:: EXTRACTED ENTRIES ::

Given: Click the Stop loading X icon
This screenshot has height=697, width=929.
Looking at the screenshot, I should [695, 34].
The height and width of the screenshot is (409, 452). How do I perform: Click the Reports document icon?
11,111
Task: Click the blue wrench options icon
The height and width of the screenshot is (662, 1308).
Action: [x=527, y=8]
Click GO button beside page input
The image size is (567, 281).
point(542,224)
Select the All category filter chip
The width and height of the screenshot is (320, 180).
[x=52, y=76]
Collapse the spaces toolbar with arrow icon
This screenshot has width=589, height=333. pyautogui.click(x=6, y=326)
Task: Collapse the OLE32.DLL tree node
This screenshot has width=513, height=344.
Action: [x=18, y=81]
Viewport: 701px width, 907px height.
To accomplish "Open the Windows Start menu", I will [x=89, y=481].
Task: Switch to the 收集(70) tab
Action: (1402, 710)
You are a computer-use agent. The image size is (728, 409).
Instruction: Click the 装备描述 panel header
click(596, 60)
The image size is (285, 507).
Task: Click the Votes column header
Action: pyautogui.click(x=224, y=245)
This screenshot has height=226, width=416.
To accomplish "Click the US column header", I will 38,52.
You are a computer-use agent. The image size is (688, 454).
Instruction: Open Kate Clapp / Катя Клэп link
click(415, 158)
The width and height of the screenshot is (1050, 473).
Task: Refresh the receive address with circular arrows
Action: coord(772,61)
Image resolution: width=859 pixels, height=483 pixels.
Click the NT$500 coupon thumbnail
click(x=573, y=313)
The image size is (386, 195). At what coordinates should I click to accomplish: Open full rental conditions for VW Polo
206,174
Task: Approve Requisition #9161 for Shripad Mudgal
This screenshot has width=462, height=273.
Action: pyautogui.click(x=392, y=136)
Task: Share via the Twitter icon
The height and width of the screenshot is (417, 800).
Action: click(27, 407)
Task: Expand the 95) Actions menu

:::

Which of the lines above hold the string "agent"? Copy each one.

= RESULT FOR THIS EXERCISE =
You are a computer-use agent. The image size is (728, 409).
You are a computer-use agent. The image size is (688, 454).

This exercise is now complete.